Inherited traits, phenotypes and gene frequencies are useful in the study of the migration of human populations and of gene flow among human groups. In Sri Lanka, genetic information is meager, though several studies have been made of the human blood group, isoenzyme systems, hemoglobins (Hbs), and some other genetic characteristics. The closeness of India explains why the majority of Sri Lankans are of Indian origin and their gene frequencies for some characteristics are very similar to certain Indian populations. Dronamraju⁴ postulated a relationship between the ancestral populations of Sri Lanka and of northeast India on the basis of a higher frequency of hairy pinnae among Sinhalese and Bengalese. 

Important and most readily available genetic determinants are associated with the blood groups. Roberts et al.⁵, in  study of the ABO and MNS blood groups, found the Tamils were homogeneous, the Sinhalese heterozygous, and the two groups to be distinct. As suggested earlier by Kirk et al.⁶, they felt that some Sinhalese have attained an intermediate genetic composition by intermixture with the Tamils. 

Papiha⁷ drew attention to the similarity of the frequency of genes in the haptoglobin system in Sinhalese and Punjabis, and suggested that this indicated a closer similarity of the Sinhalese with North Indian populations.
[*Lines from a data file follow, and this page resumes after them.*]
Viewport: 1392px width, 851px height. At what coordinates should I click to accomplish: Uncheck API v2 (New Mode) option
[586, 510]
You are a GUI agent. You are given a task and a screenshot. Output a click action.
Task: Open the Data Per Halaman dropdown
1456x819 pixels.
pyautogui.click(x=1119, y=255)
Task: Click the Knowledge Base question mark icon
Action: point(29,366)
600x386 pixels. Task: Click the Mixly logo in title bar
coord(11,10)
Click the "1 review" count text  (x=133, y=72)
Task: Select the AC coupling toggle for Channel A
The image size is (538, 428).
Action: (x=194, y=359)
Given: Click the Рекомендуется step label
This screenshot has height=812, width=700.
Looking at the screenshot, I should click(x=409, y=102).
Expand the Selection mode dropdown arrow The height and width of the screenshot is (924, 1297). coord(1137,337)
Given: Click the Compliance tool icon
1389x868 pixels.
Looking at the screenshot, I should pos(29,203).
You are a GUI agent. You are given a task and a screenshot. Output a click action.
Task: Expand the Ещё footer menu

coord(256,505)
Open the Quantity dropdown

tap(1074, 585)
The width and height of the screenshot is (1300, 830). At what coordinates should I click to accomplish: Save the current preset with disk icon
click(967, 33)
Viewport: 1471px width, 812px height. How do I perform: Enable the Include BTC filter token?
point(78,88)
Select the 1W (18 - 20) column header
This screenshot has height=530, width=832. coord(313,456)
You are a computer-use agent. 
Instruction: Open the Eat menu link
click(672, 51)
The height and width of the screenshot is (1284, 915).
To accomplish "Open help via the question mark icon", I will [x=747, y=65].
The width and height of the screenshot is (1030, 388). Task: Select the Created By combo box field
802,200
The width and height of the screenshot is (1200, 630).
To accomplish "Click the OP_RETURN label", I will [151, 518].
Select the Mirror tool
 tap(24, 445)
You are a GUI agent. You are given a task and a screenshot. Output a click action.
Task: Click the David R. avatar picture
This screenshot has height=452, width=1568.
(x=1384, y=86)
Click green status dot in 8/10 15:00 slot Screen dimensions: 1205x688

Kirk⁸ compared the information available on the frequencies of genes in the ABO, MN, Rh red cell antigen systems, and in the haptoglobin, transferrin and red cell enzyme systems of the Sinhalese and five Indian groups. He concluded that the modern Sinhalese population is closer to the Tamils and Keralites of South India and the upper caste groups of Bengal, than they are to populations in the Gujerat or the Punjab. 

Abeyaratne et al.⁹ found a high frequency of the G6PD deficiency gene [Note by Sri Kantha: G6PD refers to Glucose 6 phosphate dehydrogenase – an enzyme] in the North Central Province of Sri Lanka. The frequency was higher in the ancient villages (7.0 – 29.0%) than in the recently colonized areas (3.5 – 3.7%), with significantly higher frequency among the Sinhalese (5.2%) and Ceylon Moors (5.0%), as compared to the Tamils (0%). Nagaratnam et al.¹⁰ found a frequency of 1.06% among the Sinhalese in the Kegalle district. 

Hemoglobinopathies: The different ethnic groups vary in the incidence of abnormal Hbs and thalassemia. Most of the available information is based on case reports and family studies. Such surveys as have been made probably give truer population estimates of the various disorders. HbE, first described by Graff et al.¹¹, is common in the Veddahs. According to Lehmann¹², HbE has a variable frequency between 4 to 10%. It is also found in the Sinhalese^13,14. Blackwell et al.¹⁵, in a survey of 19,000 blood samples from all  common ethnic groups (except the Veddahs) in west Ceylon (in and around the city of Colombo), found HbE in Sinhalese, Tamils, Muslims and Malays. In an earlier study of 2,060 individuals in Colombo, Wickremasinghe and Ponnusamy¹⁶ found only normal adult Hb. Thambipillai et al.¹⁷ in a study of 1,338 Tamil children in north Ceylon found eight with abnormal Hbs (0.6%), three of which had HbD and five HbE. 

Wickremasinghe et al.¹⁸ reported HbS in unrelated families in a village in the Eastern Province. In another village, approximately 50km away, de Silva et al.¹⁹ studied three generations of a family in which eight had sickle cell trait, five thalassemia trait, and one HbE trait. The villages which these families came from were situated near an old military fort which had Negro soldiers in the 16^th century. Nagaratnam et al.²⁰ described a Sinhalese family from Hambantota which had HbS-D disease. A survey of three villages in the same area indicated an appreciable frequency (5%) of HbS²¹ although the Muslim group there gave normal results. HbD has been found in the same localities (less than 1%) (21). 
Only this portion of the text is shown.